Primeiro deixem-me olhar à esquerda e à direita, não vá dar-se o caso de ser atropelado por algum despojo sobrante das festividades de ontem! Para susto, já bastou o ter passado inopinadamente, por um canal televisivo que arremessava, com uma cena de bucolismo urbano, em directo da Madre de Deus!
Único aspecto relevante, depois de 3 minutos de "paralisia" da extremidade superior: continua a exprimir-se em "alcainês" perfeito e a não ser capaz de se livrar do espírito de caserna que o atormenta desde tenra idade. Adiante.

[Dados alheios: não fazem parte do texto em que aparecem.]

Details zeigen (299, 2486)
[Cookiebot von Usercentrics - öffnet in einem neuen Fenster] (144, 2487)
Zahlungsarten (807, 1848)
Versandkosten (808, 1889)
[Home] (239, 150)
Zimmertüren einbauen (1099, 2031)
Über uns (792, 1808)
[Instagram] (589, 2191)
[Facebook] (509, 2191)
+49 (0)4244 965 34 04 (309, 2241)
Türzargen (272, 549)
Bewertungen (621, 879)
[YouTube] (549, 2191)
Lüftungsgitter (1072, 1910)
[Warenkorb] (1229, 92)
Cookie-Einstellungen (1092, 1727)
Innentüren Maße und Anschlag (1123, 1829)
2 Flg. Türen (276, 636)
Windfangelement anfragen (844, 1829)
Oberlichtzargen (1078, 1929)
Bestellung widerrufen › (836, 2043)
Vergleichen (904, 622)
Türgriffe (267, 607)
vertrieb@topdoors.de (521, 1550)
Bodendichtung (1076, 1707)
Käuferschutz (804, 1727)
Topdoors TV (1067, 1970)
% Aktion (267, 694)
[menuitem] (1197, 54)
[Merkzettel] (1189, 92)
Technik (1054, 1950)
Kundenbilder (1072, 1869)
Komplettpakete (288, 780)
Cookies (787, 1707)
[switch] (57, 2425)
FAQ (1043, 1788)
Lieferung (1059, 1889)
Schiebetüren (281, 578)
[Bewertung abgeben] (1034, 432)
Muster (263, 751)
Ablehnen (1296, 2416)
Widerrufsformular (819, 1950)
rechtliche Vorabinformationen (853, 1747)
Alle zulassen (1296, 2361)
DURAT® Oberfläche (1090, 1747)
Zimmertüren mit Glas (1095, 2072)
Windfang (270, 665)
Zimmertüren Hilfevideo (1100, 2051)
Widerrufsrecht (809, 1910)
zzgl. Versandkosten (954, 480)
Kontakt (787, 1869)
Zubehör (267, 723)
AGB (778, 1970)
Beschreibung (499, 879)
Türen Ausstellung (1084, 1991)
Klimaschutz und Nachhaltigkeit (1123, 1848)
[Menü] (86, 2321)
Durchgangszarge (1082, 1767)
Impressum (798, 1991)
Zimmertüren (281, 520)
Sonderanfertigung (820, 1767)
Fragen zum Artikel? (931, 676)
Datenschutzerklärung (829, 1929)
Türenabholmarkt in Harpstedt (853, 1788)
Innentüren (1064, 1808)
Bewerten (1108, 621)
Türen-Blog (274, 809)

Encimei o escrevinhanço com um senhor cuja existência ignorava, até ontem. Resultado de uma ronda telefónica por alguns antigos "compagnons de route", estacionados em diversos cantos do planeta.
O supracitado, Bernd Schunemann, é professor da Faculdade de Direito da Universidade Ludwig-Maximilian em Munique. Não esteve de modas e acabou de "ferrar" com mais uma martelada no já adornado porta-aviões - leia-se euro.
Processou o Bundesbank pela sua pornográfica participação no famigerado "Target2". Coisa inventada em Bruxelas com vista a desentalar as nalgas das economias periféricas. Que, além de não ir desentalar coisa nenhuma vai entalar - aí sim! - o contribuinte alemão.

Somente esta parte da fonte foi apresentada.